For the identification results of ten metal ion ligands, the six metal ion ligands of Zn2+, Cu2+, Fe2+, Fe3+, Mn2+ and Co2+ have good prediction results, and the MCC values were not less than 0.600; Na+ and K+ have worst recognition results, we considered that these two ion ligands were less sensitive to the position conservation information and can continue to identify their refinement. Compared with the identification of all the component information as characteristic parameters, the MCC values of Na+ and K+ decreased slightly, but other’s MCC values showed an upward trend, indicating that these ion ligands were more sensitive to the position conservation information, as can be seen from the WEBLOGO in [17]. The positive and negative sets are more different than the statistical analysis of the components in [17], so the ion ligands were more sensitive to the position conservation information.

The results under refinement characteristic parameters

The ID algorithm was used to reduce the dimensionality of the amino acid component information, hydropathy component information, charge component information, secondary structure component information, and relative solvent accessibility component information to obtain a 10-dimensional ID value; the Position matrix scoring algorithm reduced the dimensionality of the position amino acid, position hydropathy, position charge, position secondary structure and position relative solvent accessibility to obtain a 10-dimensional S value. The obtained 10-dimensional ID value and 10-dimensional S value were collectively recognized as the 20-dimensional refinement characteristic by the SMO algorithm, and the results (OUR’S) by 5-fold cross validation were shown in Table 5.

Table 5 Comparison results with SVM

At the same time, for the sake of comparison, the results of the SVM algorithm in paper [17] and the calculation results of SMO using the characteristic parameters of literature [17] were also included in Table 5.

As seen, the four acid radical ion ligands under the refinement characteristic parameters were very good, the MCC values were over 0.460, and the Acc values were all greater than 73.0%. Compared with the recognition results of all component information and all position conservation information, the values of Sn, Sp and Acc were gradually improved, indicating that the detailed characteristic parameters contain more complete information.

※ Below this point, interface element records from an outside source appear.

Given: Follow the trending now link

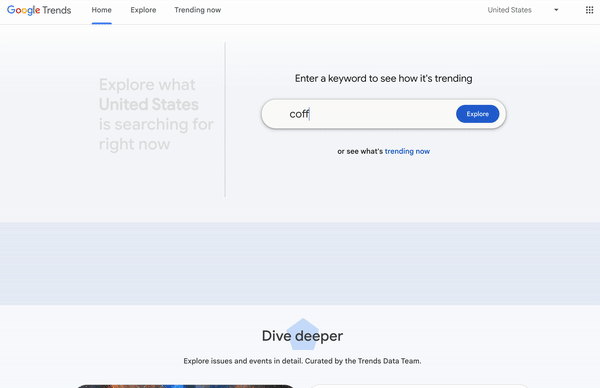Looking at the screenshot, I should point(407,151).
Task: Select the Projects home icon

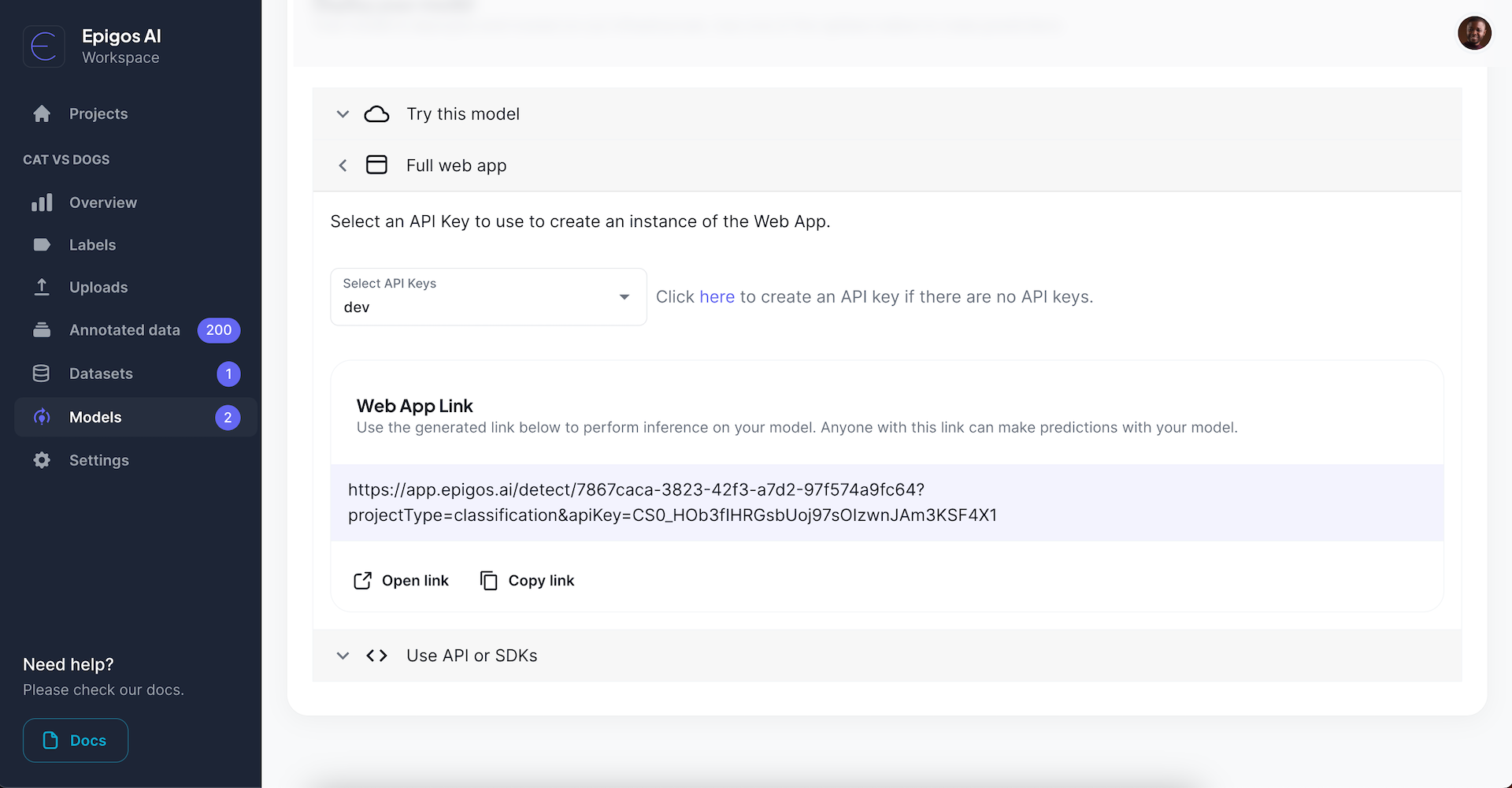Action: click(41, 113)
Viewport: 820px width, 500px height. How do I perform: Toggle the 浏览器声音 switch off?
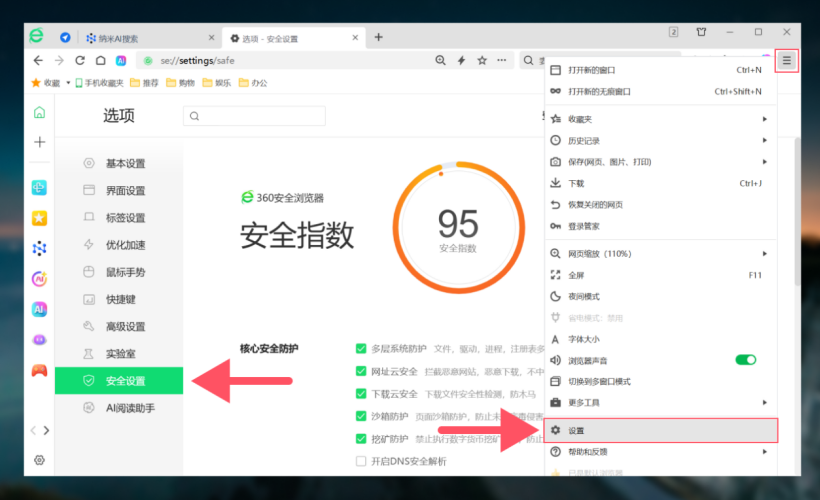coord(745,360)
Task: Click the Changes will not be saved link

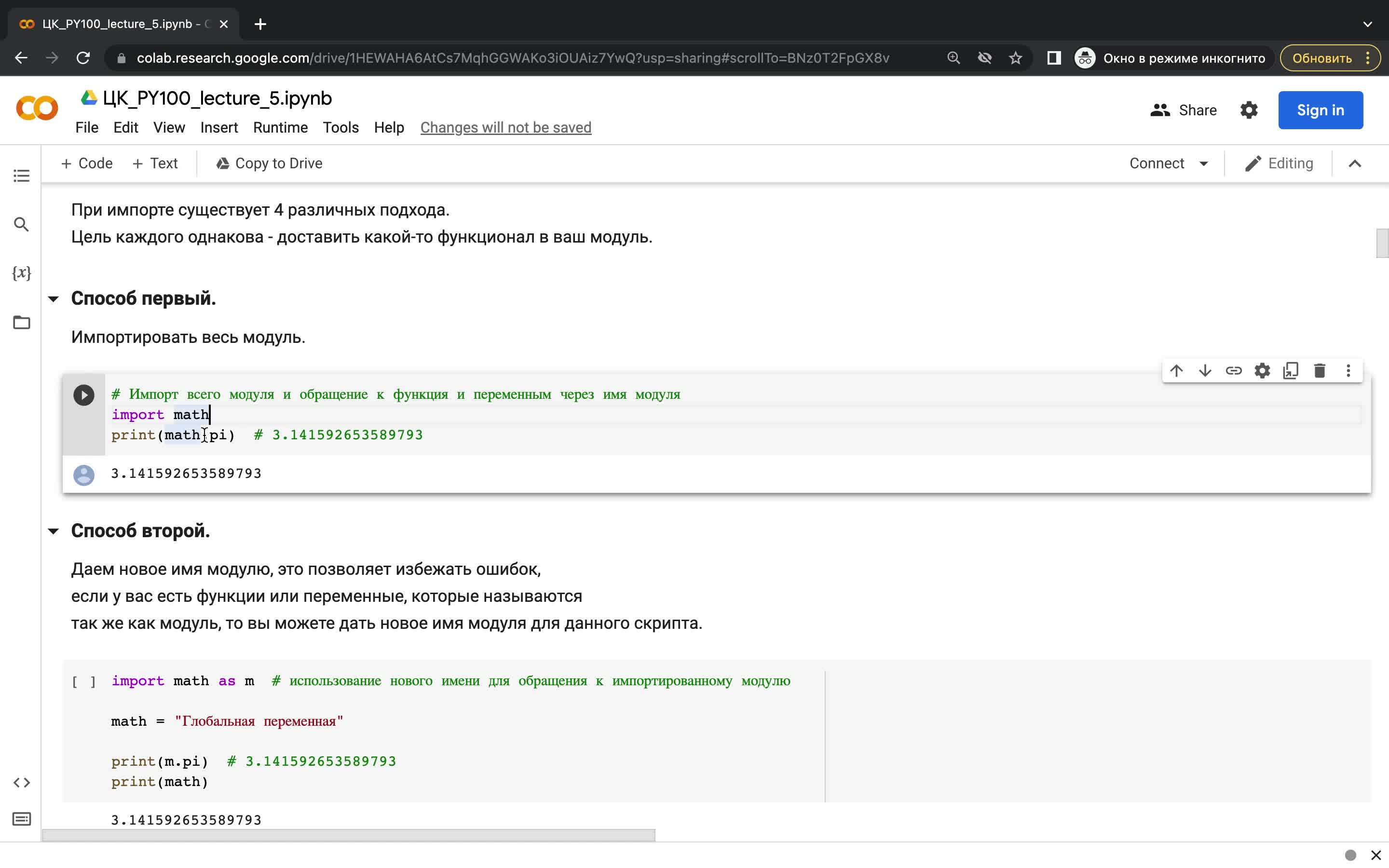Action: pyautogui.click(x=505, y=127)
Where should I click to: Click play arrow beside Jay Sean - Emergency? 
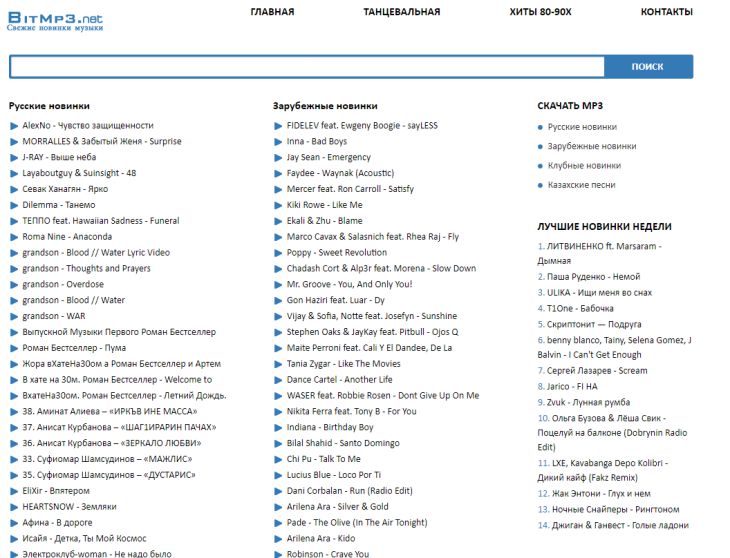pyautogui.click(x=278, y=158)
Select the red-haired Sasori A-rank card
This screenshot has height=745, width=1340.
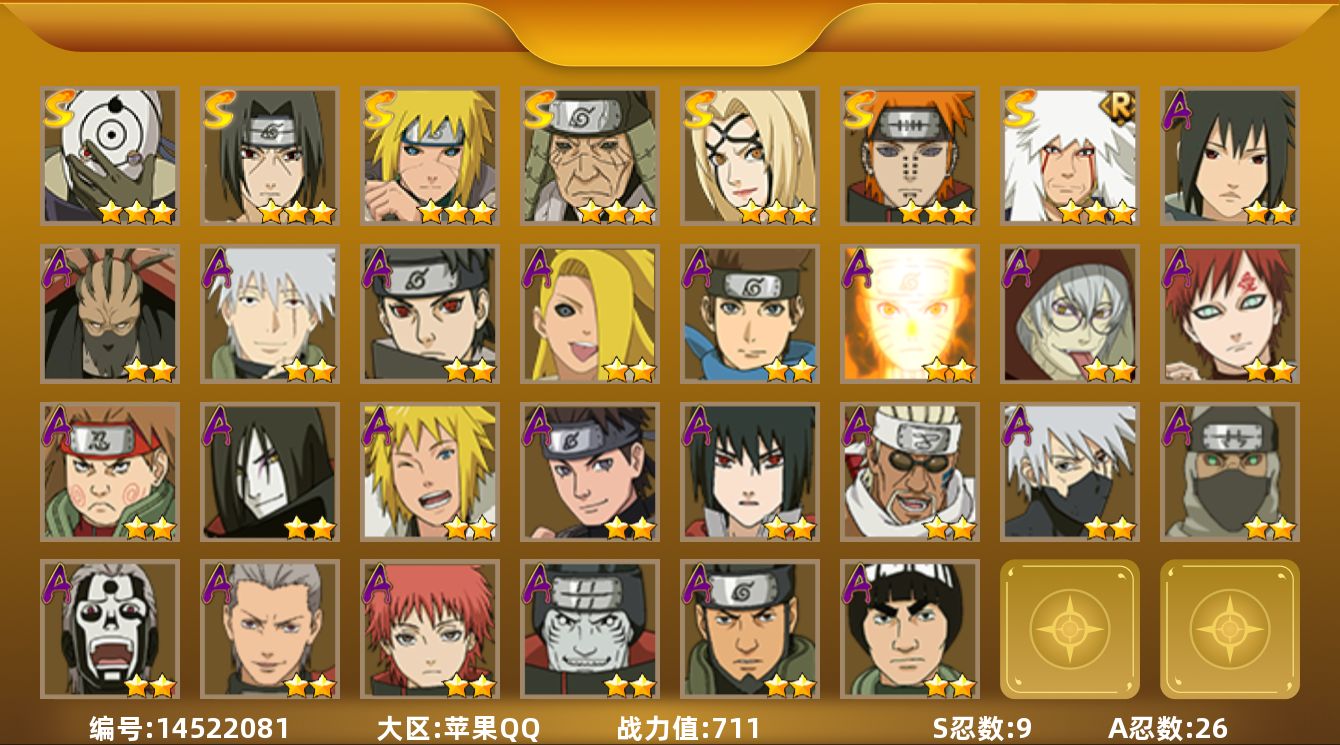430,629
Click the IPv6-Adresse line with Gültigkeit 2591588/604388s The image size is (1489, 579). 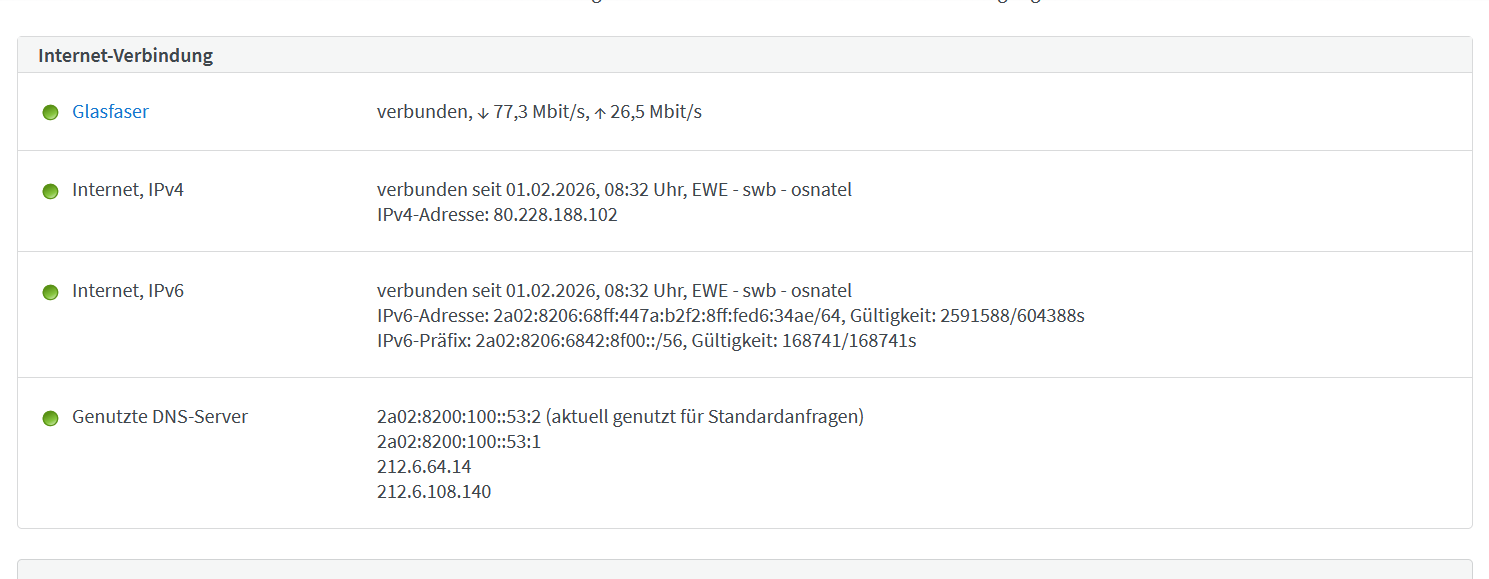point(730,316)
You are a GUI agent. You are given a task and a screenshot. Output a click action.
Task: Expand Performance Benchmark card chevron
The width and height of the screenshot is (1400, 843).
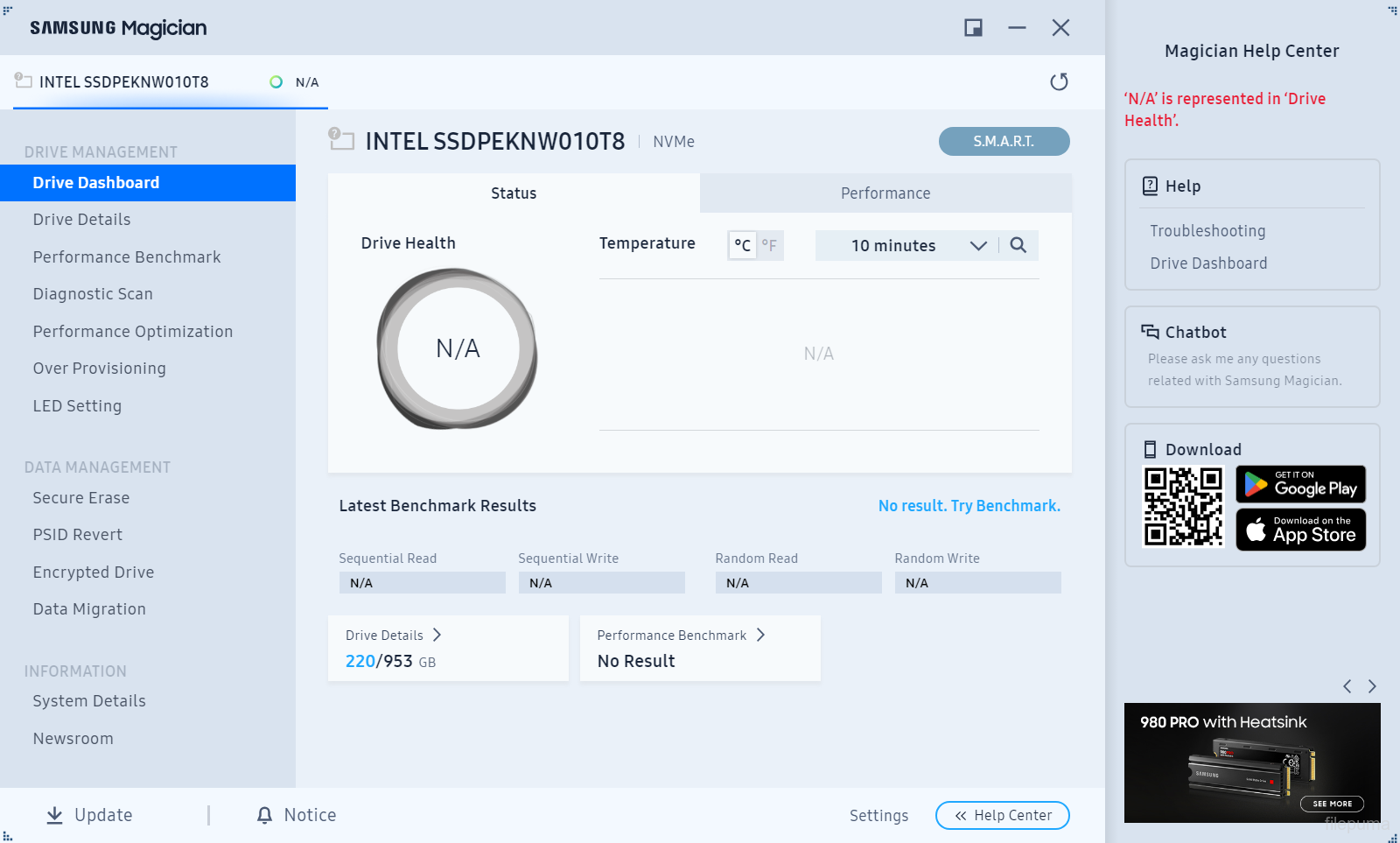[x=760, y=635]
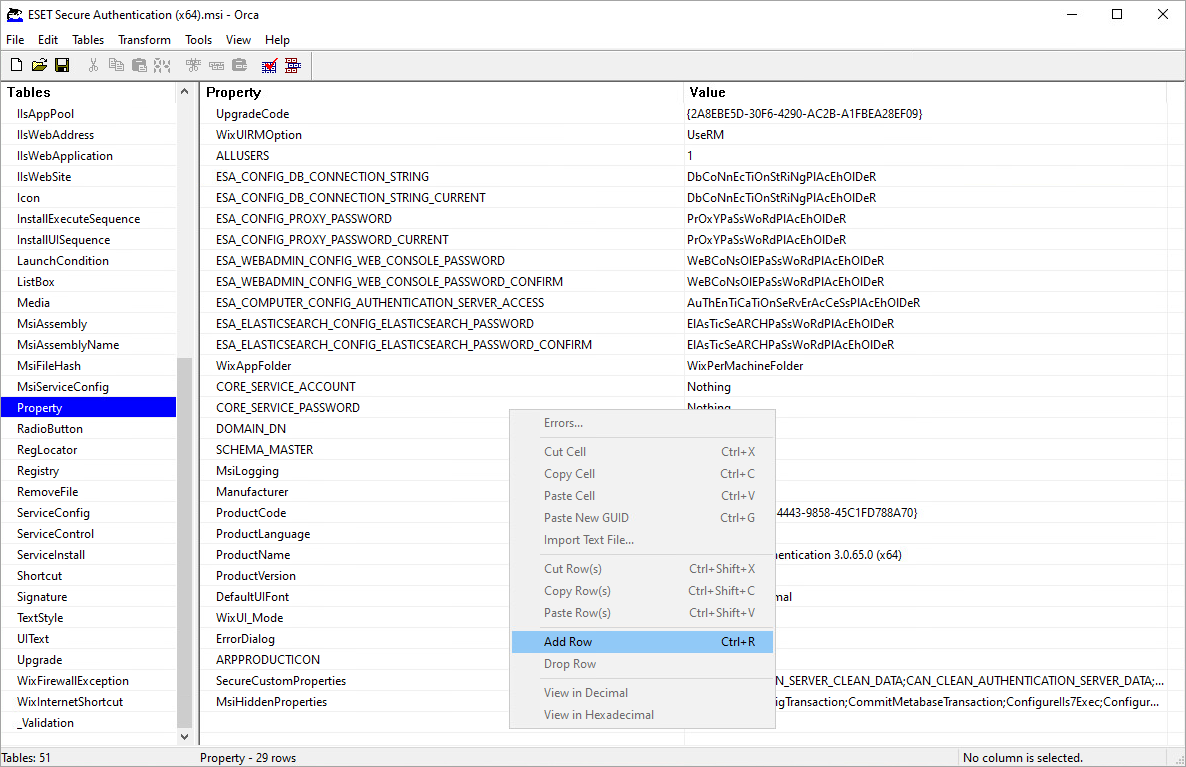Click the red and blue tables toolbar icon
1186x767 pixels.
(x=292, y=66)
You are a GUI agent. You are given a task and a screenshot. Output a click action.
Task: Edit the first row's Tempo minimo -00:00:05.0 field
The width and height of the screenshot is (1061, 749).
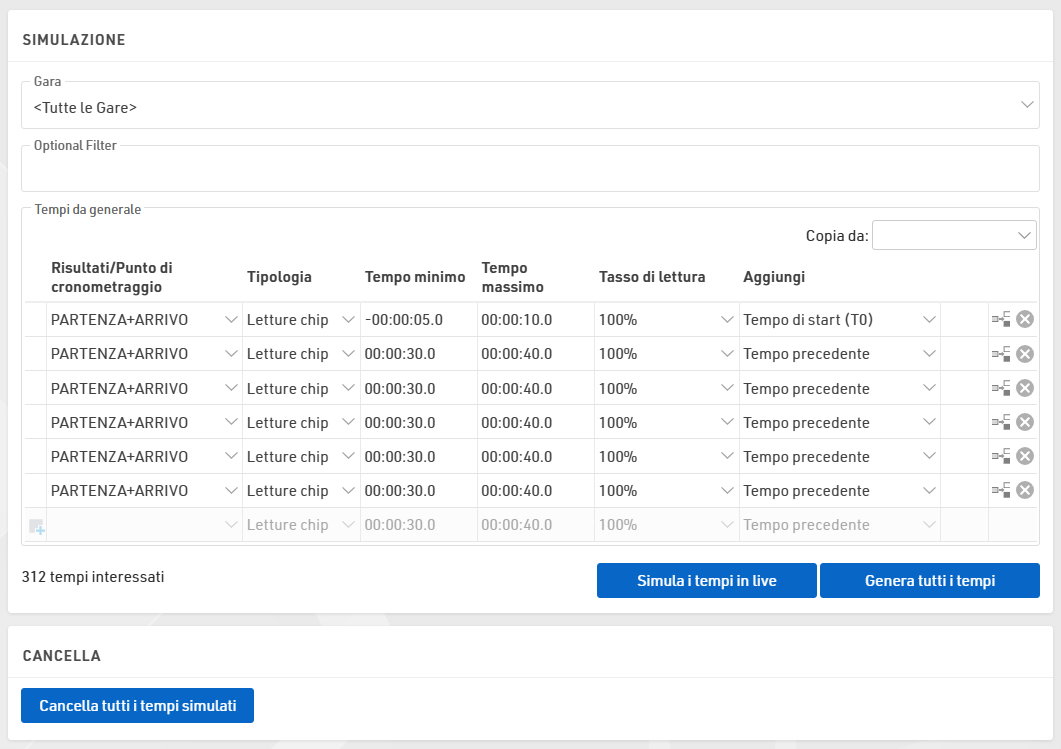pos(418,320)
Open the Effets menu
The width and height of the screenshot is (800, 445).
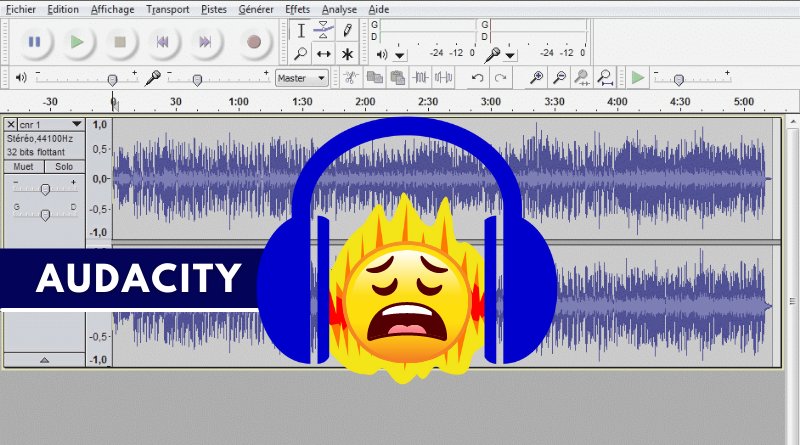[x=297, y=9]
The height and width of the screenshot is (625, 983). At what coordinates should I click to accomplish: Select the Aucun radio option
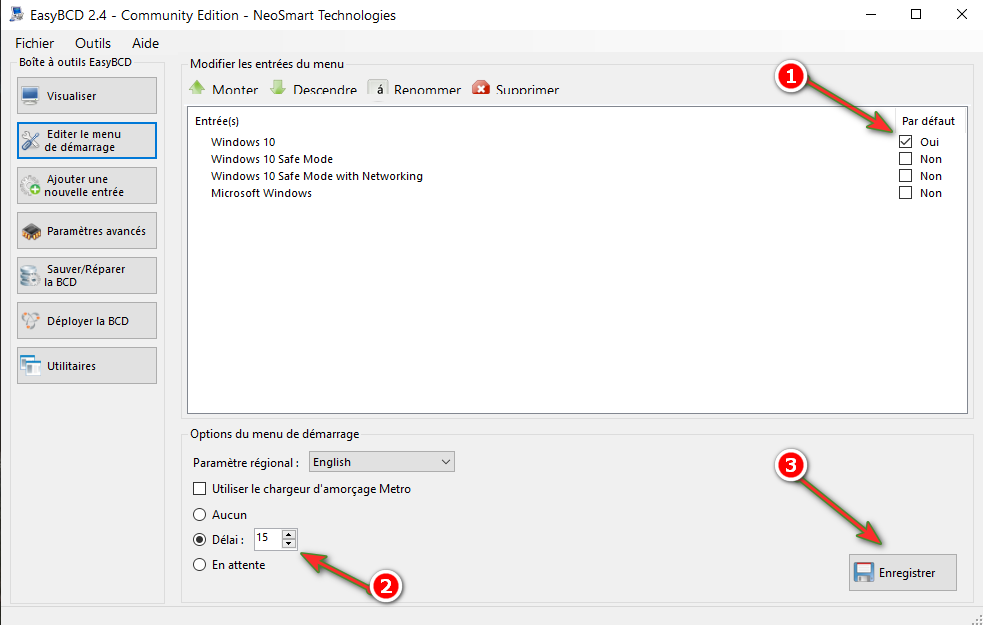pyautogui.click(x=200, y=515)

The MCC values of Zn2+, Fe2+, Fe3+and Cu2+ have reached above 0.7, the MCC values of Mn2+and Co2+ exceed 0.6, and the MCC value of K+ was only 0.362; the MCC values of the eight metal ion ligands of Zn2+, Cu2+, Fe2+, Fe3+, Mn2+, Na+, K+ and Co2+ were improved in a small range compared with the results in Table 4, indicating that the eight ion ligands were more sensitive to the refinement characteristic; the evaluation indexes of Ca2+ and Mg2+with the refinement characteristic parameters were not higher than that with the position conservation information, indicating that these two ion ligands were more sensitive to position conservation information; the Na+ and K+ have higher MCC values when the refinement characteristic was used as a parameter, compared with the results of all component information as characteristic parameters, it can be understood that Na+ and K+ were more sensitive to all component information under three characteristic parameters, but still lower than the results of other metal ion ligands, the MCC values of the residual ion ligands under the refinement characteristic parameters were improved compared with the results of all component information, which was the best results under the three characteristic parameters.

In general, the recognition result under the refined characteristic parameters was generally higher than the recognition result under the single combination characteristic parameter, which fully demonstrated that the compatibility performance of the SMO algorithm is good.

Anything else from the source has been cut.